The majority of Norwegian’s 737 MAX aircraft serve intra-European routes. The airline has ordered more than 100 of the 737 Max 8 planes.

India’s SpiceJet, also said it will seek compensation from Boeing and demand credit on maintenance, repair, and overhaul for its 12 grounded 737 MAX aircraft. The airline had an aggressive expansion plan that banked on the delivery of Max jets. 

The airline, which had 193 MAX 737 aircraft on order, planned to add 15 of them already this year. SpiceJet has also been forced to cut flights on at least 12 international routes.

Indian Civil Aviation had around 40 flights from Thursday.

 

“This is costing millions of dollars per day,” Phil Seymour, who runs an aviation consultancy called IBA, told US National Public Radio.

Analyst at Morningstar Chris Higgins added that “Typically, once an airline takes the aircraft, Boeing makes some guarantees in terms of the performance of that aircraft, and one of them is that the aircraft should be airworthy.”
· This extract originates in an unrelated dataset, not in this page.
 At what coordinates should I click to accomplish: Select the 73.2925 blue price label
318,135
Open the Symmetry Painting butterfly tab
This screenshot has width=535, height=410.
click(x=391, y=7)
In 2013, Boeing paid an undisclosed amount to airlines affected by a three-month grounding of its 787 Dreamliner jets after some of the planes’ batteries caught fire. 

The company said the cost of that grounding was “minimal.” However, only 50 Dreamliners were in service at that time compared with more than 350 of the 737 MAX planes of different configurations that have already been delivered to airlines around the world.